Wenn ein Gericht einen Beweis erhebt, auf den es für die Streitentscheidung gar nicht ankommt, so können die dadurch entstandenen Kosten ausnahmsweise auch der Staatskasse zur Last fallen.
Für mich ist Sondervertragskunde, wer zu vereinbarten Preisen beliefert wird, die von den
als solchen veröffentlichten Allgemeinen Tarifen bzw. Allgemeinen Preisen der Grundversorgung abweichen.
Die Belieferung zu veröffentlichten Tarifen allein ist hingegen kein hinreichendes Kriterium für den Tarifkundenstatus, da es sich auch um veröffentlichte Erdgas- Sonderpreise handeln kann, zu denen der Gasversorger in AGB vorsehen wollte, dass diese durch öffentliche Bekanntgabe geändert werden können (Normsondervertragskunden).
Wurde die Belieferung zu anderen Preisen als den
als solchen veröffentlichten Allgemeinen Tarifen/ Allgemeinen Preisen der Grundversorgung (in der Regel zu günstigeren Preisen) vertraglich vereinbart, dann handelt es sich um einen Sondervertrag.

### Datenblock
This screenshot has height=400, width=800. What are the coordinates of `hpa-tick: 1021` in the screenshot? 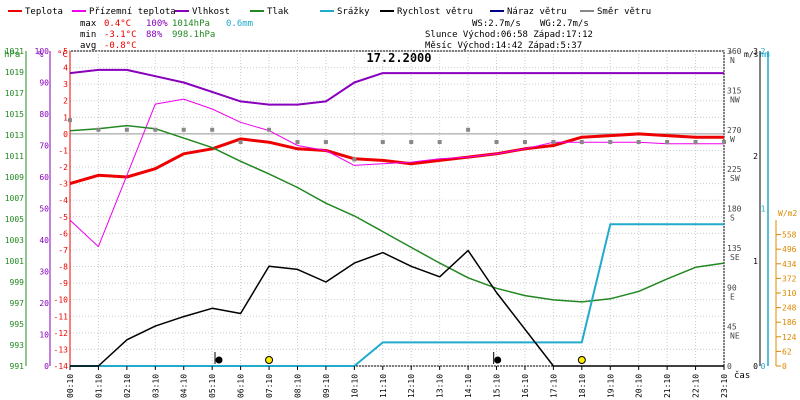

### Gelesenes anwenden
1: Schreiben Sie aus dem Textauszug die Stelle von „Die Belieferung zu veröffentlichten“ bis „um einen Sondervertrag.“ wortgetreu ab.
2: Nennen Sie alle Wörter im Textauszug, in denen die Buchstabenfolge „vertrag“ vorkommt.

### Lösungen der Aufgaben
1:
Die Belieferung zu veröffentlichten Tarifen allein ist hingegen kein hinreichendes Kriterium für den Tarifkundenstatus, da es sich auch um veröffentlichte Erdgas- Sonderpreise handeln kann, zu denen der Gasversorger in AGB vorsehen wollte, dass diese durch öffentliche Bekanntgabe geändert werden können (Normsondervertragskunden).
Wurde die Belieferung zu anderen Preisen als den
als solchen veröffentlichten Allgemeinen Tarifen/ Allgemeinen Preisen der Grundversorgung (in der Regel zu günstigeren Preisen) vertraglich vereinbart, dann handelt es sich um einen Sondervertrag.

2: Sondervertragskunde, Normsondervertragskunden, vertraglich, Sondervertrag